Use case adapted prediction intervals by means of conformal predictions and a custom non conformity score.

Arnaud Capitaine
9 min readJan 24, 2024

--

When predicting a new data point using a ML model, the prediction is likely to be incorrect. So, how confident should I be when looking at it? Could I get a range of likely values?

When working on a supervised task, machine learning models can be used to predict the outcome for new samples. However, it is likely that the prediction from a new data point is incorrect. This is particularly true for a regression task where the outcome may take an infinite number of values.
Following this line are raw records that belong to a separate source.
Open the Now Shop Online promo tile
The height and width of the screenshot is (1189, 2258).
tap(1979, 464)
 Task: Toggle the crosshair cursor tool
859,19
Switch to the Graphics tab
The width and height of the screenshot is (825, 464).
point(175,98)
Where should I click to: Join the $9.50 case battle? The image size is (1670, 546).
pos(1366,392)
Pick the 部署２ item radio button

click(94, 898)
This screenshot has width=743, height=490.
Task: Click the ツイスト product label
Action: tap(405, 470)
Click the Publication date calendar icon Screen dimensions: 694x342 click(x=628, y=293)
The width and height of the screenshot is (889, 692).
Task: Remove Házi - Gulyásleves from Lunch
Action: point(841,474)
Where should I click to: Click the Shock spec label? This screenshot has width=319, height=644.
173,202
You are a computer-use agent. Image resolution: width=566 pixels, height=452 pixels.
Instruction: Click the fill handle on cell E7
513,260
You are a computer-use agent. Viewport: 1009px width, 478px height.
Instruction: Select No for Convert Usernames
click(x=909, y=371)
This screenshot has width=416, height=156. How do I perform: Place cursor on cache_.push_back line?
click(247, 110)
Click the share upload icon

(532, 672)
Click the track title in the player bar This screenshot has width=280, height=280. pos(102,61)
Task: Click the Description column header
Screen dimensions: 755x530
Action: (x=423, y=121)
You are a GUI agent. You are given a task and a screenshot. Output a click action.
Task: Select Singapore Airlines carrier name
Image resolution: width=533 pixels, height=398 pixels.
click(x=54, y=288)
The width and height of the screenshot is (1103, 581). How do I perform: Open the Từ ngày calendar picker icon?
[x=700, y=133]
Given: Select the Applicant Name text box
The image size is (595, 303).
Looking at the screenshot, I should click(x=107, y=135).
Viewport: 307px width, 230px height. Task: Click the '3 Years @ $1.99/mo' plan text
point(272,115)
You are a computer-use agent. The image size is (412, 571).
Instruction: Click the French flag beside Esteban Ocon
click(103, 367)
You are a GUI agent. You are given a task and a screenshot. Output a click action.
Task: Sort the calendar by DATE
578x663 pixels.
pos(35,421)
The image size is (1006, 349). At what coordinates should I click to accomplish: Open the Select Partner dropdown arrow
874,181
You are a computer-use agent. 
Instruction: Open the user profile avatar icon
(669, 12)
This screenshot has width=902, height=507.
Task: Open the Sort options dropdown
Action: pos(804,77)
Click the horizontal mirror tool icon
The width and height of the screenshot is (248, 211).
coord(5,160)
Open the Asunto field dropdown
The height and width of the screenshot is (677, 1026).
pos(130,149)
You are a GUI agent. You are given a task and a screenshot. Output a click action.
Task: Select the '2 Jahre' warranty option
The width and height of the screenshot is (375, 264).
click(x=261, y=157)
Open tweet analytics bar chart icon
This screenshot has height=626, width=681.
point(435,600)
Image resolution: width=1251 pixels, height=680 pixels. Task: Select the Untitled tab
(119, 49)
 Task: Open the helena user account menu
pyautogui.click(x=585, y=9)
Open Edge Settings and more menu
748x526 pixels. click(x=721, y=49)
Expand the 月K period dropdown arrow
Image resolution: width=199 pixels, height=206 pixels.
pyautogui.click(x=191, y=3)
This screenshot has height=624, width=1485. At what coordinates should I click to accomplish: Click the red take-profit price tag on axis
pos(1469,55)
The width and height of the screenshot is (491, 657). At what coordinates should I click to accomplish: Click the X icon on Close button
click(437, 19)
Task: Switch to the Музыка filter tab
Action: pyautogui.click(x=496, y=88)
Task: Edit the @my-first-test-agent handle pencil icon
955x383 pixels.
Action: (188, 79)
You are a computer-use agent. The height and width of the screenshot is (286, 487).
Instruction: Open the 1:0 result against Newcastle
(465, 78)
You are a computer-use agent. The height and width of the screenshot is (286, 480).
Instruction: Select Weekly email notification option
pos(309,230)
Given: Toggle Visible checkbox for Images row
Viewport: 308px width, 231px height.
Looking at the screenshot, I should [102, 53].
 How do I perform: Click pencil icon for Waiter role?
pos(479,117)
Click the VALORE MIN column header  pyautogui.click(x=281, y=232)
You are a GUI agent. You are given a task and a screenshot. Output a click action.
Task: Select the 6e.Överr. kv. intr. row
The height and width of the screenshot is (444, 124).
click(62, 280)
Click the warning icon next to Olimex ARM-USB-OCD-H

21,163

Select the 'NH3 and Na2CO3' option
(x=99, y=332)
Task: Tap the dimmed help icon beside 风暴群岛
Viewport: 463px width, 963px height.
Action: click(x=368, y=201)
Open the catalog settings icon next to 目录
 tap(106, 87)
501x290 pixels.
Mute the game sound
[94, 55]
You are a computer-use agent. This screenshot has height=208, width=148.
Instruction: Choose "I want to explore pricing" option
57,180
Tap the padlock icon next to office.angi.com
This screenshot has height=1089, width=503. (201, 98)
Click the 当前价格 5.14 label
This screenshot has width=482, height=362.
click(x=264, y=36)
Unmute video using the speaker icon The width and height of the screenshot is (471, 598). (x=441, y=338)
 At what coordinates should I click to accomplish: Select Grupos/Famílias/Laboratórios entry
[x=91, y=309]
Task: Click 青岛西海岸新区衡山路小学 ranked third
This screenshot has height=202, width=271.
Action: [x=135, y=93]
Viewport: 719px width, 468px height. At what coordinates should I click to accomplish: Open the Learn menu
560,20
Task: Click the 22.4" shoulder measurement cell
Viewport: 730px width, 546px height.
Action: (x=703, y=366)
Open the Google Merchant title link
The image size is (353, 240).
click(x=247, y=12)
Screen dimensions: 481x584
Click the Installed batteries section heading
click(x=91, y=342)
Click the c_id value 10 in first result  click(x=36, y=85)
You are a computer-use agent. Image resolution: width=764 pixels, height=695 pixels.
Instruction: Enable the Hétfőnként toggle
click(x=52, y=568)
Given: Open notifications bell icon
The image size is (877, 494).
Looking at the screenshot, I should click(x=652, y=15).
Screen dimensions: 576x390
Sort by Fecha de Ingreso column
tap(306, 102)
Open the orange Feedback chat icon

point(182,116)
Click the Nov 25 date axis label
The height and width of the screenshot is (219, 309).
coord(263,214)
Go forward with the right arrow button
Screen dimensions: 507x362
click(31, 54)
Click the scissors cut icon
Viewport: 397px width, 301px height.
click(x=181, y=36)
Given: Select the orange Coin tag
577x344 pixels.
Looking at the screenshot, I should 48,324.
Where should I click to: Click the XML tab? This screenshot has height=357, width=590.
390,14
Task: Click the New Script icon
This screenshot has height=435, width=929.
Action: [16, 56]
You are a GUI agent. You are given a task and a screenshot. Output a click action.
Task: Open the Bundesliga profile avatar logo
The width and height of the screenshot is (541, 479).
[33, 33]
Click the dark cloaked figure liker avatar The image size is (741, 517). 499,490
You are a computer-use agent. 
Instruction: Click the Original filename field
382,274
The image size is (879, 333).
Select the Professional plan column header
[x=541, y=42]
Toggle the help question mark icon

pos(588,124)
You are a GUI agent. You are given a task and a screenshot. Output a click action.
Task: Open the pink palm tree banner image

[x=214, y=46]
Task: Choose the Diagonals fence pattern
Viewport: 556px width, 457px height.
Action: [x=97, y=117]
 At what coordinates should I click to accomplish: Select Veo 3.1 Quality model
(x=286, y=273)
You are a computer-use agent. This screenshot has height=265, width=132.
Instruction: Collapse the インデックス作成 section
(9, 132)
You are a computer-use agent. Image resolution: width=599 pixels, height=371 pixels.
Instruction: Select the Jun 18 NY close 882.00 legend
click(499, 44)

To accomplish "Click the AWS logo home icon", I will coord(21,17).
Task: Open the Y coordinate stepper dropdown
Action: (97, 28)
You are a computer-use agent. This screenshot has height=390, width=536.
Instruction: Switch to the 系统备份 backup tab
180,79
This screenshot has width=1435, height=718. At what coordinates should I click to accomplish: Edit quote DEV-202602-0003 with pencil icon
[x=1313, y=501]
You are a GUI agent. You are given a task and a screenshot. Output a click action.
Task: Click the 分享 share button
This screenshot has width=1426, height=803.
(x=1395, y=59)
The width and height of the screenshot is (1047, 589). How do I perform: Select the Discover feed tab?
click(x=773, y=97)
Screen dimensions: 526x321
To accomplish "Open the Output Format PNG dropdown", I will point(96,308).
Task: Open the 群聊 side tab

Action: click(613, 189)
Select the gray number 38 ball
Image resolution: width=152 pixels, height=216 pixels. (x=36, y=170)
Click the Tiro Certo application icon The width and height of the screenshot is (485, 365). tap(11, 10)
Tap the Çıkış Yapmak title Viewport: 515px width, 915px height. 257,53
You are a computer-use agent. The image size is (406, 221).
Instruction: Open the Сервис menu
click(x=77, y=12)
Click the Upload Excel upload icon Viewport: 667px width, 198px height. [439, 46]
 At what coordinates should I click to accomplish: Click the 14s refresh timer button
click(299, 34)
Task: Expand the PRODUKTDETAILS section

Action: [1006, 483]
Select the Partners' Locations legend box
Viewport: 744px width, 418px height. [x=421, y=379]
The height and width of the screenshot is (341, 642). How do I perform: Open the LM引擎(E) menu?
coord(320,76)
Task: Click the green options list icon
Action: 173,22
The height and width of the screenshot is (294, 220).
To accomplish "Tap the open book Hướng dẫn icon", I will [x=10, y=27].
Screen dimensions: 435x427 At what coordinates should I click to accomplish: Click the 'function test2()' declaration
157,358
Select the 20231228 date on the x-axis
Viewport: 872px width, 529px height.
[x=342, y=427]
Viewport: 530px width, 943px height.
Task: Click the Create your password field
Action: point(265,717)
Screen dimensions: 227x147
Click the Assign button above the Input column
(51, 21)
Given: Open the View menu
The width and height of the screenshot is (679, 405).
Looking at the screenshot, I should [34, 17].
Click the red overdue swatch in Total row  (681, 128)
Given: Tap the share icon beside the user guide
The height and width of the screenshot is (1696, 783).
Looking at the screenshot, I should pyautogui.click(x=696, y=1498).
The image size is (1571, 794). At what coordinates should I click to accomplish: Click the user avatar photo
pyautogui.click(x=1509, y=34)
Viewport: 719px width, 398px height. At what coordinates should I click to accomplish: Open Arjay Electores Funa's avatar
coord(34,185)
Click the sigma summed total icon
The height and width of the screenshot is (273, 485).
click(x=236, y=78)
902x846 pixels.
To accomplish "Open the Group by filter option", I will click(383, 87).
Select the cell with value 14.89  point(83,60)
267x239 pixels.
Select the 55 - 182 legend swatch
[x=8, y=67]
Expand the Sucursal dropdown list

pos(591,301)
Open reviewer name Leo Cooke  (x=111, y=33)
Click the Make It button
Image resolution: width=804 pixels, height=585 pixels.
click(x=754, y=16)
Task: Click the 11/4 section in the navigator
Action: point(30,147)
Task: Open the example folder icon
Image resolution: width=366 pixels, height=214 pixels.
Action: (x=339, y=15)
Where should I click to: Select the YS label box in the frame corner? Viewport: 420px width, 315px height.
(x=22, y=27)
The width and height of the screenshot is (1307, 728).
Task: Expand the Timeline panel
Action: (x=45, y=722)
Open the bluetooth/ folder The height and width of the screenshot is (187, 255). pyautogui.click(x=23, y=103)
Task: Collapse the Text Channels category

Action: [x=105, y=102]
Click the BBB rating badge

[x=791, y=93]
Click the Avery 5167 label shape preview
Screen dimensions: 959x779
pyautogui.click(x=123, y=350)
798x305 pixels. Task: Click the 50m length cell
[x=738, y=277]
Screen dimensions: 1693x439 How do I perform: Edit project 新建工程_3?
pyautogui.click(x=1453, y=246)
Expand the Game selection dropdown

In order to get a more insightful prediction, we may be interested in (or even need) a prediction interval instead of a single point. Well informed decisions should be made by taking into account uncertainty. For instance, as a property investor, I would not offer the same amount if the prediction interval is [100000–10000 ; 100000+10000] as if it is [100000–1000 ; 100000+1000] (even though the single point predictions are the same, i.e. 100000). I may trust the single prediction for the second interval but I would probably take a deep dive into the first case because the interval is quite wide, so is the profitability, and the final price may significantly differs from the single point prediction.

Prediction interval vs confidence interval

Before continuing, I first would like to clarify the difference between these two definitions. It was not obvious for me when I started to learn conformal prediction. Since I may not be the only one being confused, this is why I would like to give additional explanation.

  • A (1-α) confidence interval [1] is an interval based on 2 statistics, ŝ_{lb} and ŝ_{ub}, which has a probability greater than (1-α) to contain the actual parameter that we try to estimate. Here θ is a parameter (not a random variable).

ℙ([ŝ_{lb} ; ŝ_{ub}] ∋ θ) ≥ 1-α

  • A (1-α) prediction interval [2] is an interval based on 2 statistics, ŝ_{lb} and ŝ_{ub}, which has the following property: the target random variable has a probability greater than (1-α) of being inside this prediction interval. Here Y is a random variable (not a parameter).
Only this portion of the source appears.